> Stated goal
Please print the entries from the line with "Select the 全局开关设置 tab" to the line with "(x=644, y=197)" exactly as they appear, and nothing else.

> Stored rows
★ ★ ★ ★ ★ ★ ★

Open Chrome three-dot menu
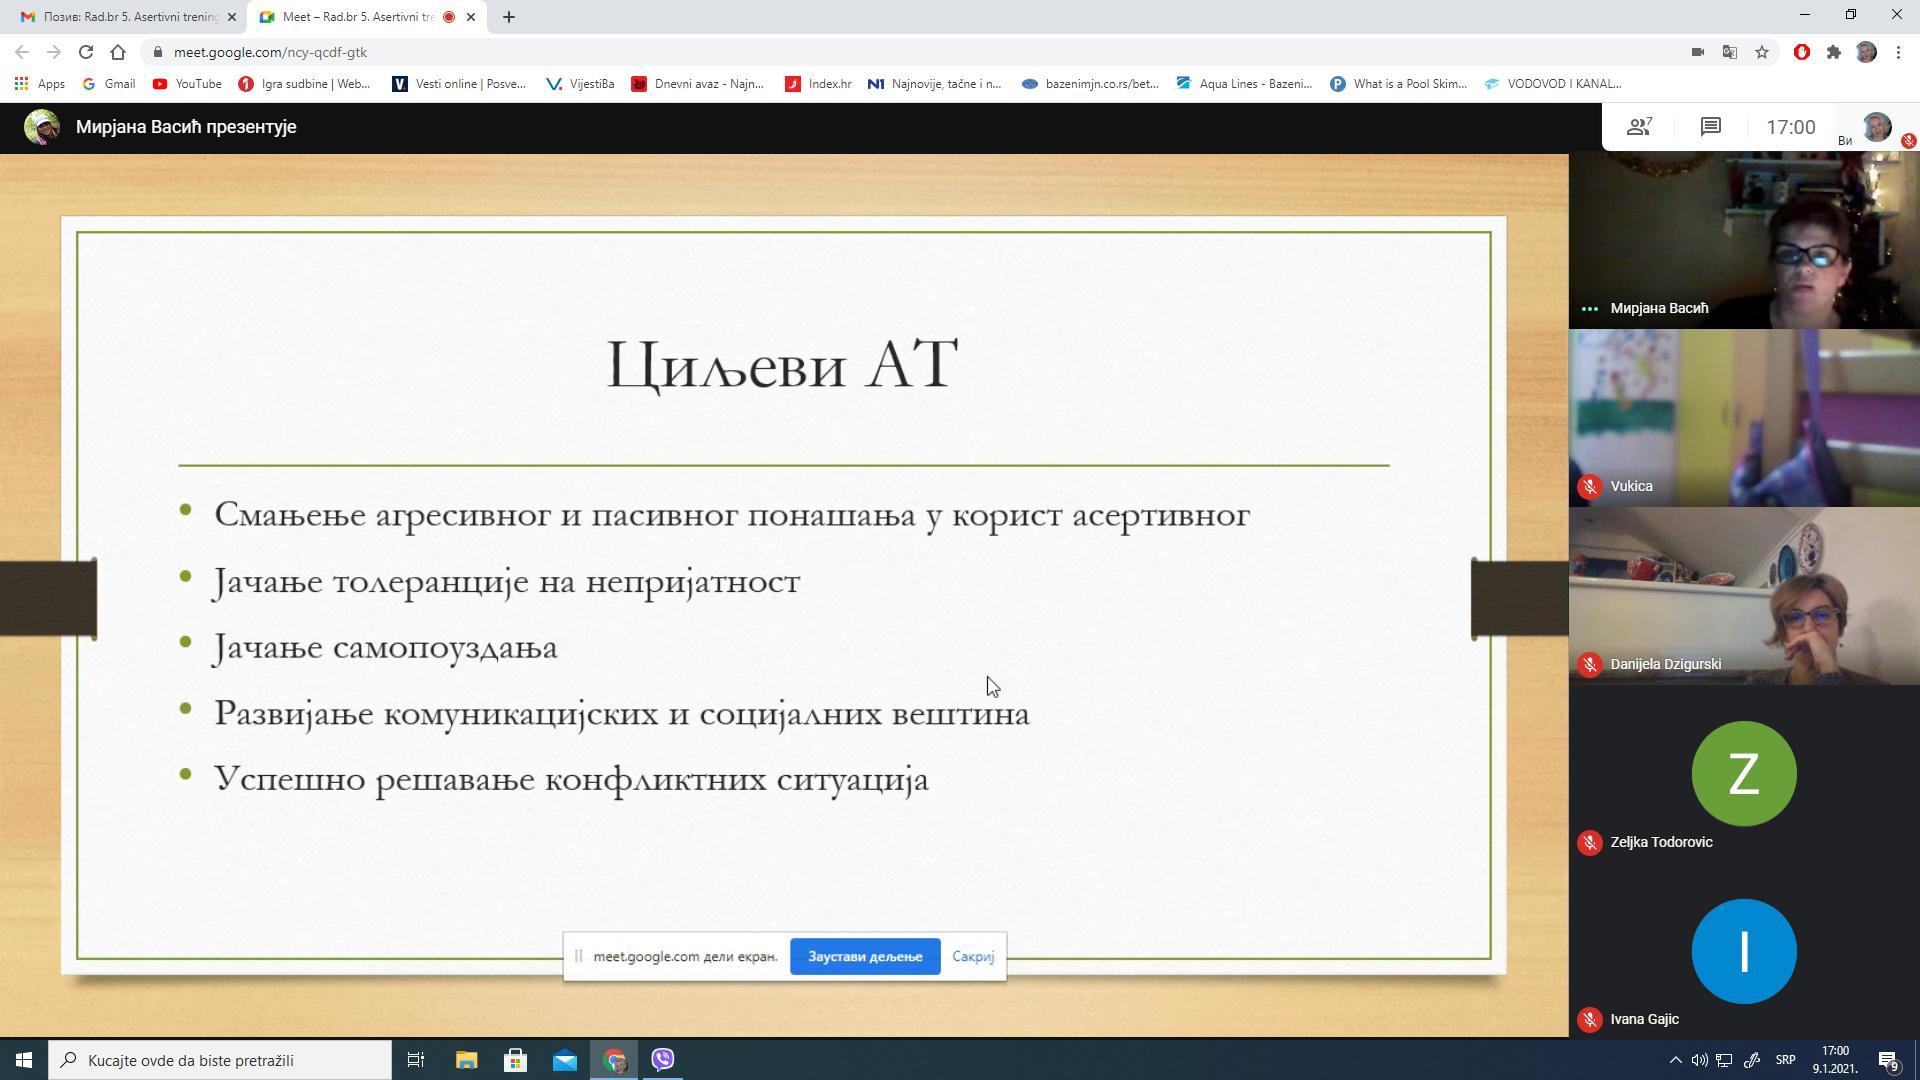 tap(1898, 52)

★ ★ ★ ★ ★ ★ ★

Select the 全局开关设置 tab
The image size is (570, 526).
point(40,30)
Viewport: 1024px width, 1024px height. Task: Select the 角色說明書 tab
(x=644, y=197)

★ ★ ★ ★ ★ ★ ★

> Output below
Select the 全局开关设置 tab
The image size is (570, 526).
point(40,30)
Viewport: 1024px width, 1024px height. Task: Select the 角色說明書 tab
(x=644, y=197)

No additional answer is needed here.